To explore data without a priori hypotheses and uncover relationships.
What is a hypothesis test (HT)?
A method to test specific hypotheses about data using statistical methods.
What does EDA allow the user to do?
Explore relationships, derive new variables, and use binning to increase predictive value.
What is the relationship explored in the bar graphs discussed?
The relationship between a categorical predictor and the target variable.
What does ‘previous_outcome’ refer to?
The result of a previous marketing campaign with the same customer.
What is the advantage of normalized bar graphs?
They allow easier comparison of response proportions between categories.
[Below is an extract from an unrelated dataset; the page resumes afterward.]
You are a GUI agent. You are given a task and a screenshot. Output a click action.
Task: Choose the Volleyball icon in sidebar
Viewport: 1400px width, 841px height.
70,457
What are two best practices when working with bar graphs?
- Supplement unclear bar graphs with normalized versions
- Provide non-normalized graphs to indicate original distribution.
How do you create a contingency table in Python?
Using the crosstab() command.
What should the response variable represent in a contingency table?
The rows.
How do you calculate column percentages in Python?
Using the sum() and div() commands.
What is a histogram?
A graphical representation of a frequency distribution for a numerical variable.
What is the benefit of using a normalized histogram?
It helps distinguish response patterns more clearly.
What is the best practice for histograms?
- Use non-normalized histograms for original distributions
- Use normalized histograms for response patterns.
What command is used in R to create a contingency table?
The table() command.
What is the purpose of the addmargins() command in R?
To add row and column totals to a contingency table.
What is the significance of the geom_bar() function in ggplot2?
It specifies that a bar chart should be created.
Fill in the blank: EDA is often preferred when clients have _______ about the data.
no salient a priori notions
True or False: A normalized bar graph shows the original distribution of data.
False
What is the main drawback of a normalized histogram?
It does not indicate the original distribution of the data.
What is the purpose of using a non-normalized histogram?
To obtain the original distribution of the data values.
What is the benefit of using a normalized histogram?
To help better distinguish the response patterns.
What Python package is used for constructing histograms?
matplotlib
What command in Python creates a stacked histogram?
plt.hist()
In the plt.hist() command, what does the parameter ‘stacked = True’ do?
It stacks the two variables in the histogram.